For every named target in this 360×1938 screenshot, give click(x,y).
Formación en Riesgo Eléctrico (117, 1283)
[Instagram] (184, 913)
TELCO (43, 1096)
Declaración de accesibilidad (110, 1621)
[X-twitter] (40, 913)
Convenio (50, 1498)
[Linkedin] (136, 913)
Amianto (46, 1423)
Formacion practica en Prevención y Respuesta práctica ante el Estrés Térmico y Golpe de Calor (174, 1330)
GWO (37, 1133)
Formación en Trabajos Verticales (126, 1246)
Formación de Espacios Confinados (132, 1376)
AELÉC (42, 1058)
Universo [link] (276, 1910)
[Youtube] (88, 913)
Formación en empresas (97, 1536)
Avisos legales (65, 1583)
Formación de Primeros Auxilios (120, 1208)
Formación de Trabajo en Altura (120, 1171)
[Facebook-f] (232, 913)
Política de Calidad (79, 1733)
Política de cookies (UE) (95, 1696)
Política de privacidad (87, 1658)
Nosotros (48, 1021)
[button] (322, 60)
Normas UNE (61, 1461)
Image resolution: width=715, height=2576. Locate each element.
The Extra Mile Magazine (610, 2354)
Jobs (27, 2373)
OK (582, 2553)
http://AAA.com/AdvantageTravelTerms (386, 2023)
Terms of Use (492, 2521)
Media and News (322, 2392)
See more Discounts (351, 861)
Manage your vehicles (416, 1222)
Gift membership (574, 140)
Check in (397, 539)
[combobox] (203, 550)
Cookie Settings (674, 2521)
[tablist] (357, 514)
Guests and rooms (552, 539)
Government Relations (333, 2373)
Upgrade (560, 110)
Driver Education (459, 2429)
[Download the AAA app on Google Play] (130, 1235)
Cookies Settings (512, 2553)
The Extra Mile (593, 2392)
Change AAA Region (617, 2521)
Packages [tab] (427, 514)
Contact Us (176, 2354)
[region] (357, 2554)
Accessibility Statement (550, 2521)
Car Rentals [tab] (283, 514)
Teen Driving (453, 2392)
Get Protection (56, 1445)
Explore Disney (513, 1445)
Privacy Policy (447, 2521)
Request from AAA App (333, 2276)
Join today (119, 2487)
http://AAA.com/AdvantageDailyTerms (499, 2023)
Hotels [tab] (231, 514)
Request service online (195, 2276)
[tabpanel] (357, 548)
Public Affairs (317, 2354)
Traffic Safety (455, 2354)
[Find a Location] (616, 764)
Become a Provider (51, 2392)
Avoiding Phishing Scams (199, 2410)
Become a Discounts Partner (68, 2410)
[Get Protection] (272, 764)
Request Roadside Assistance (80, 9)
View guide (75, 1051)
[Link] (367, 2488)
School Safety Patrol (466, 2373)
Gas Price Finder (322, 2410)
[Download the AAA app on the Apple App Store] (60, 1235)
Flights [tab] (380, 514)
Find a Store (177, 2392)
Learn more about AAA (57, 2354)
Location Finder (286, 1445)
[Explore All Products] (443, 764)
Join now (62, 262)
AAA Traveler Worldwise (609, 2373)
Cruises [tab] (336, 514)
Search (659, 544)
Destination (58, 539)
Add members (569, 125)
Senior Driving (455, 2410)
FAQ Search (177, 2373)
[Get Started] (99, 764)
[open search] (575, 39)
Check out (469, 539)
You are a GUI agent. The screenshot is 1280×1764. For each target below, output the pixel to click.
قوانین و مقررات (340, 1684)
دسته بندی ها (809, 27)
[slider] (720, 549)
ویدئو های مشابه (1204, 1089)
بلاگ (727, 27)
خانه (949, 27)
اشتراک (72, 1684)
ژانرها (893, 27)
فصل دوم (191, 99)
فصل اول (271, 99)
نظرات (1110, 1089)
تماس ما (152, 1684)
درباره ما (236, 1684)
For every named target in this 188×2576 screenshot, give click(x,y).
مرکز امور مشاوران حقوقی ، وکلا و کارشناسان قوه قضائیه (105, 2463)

+ + + +

*Exercise description*. Which lines above contain the word "named"? List them.

*Output for this exercise*.
For every named target in this 360×1938 screenshot, give click(x,y).
For every named target in this 188×2576 screenshot, give click(x,y).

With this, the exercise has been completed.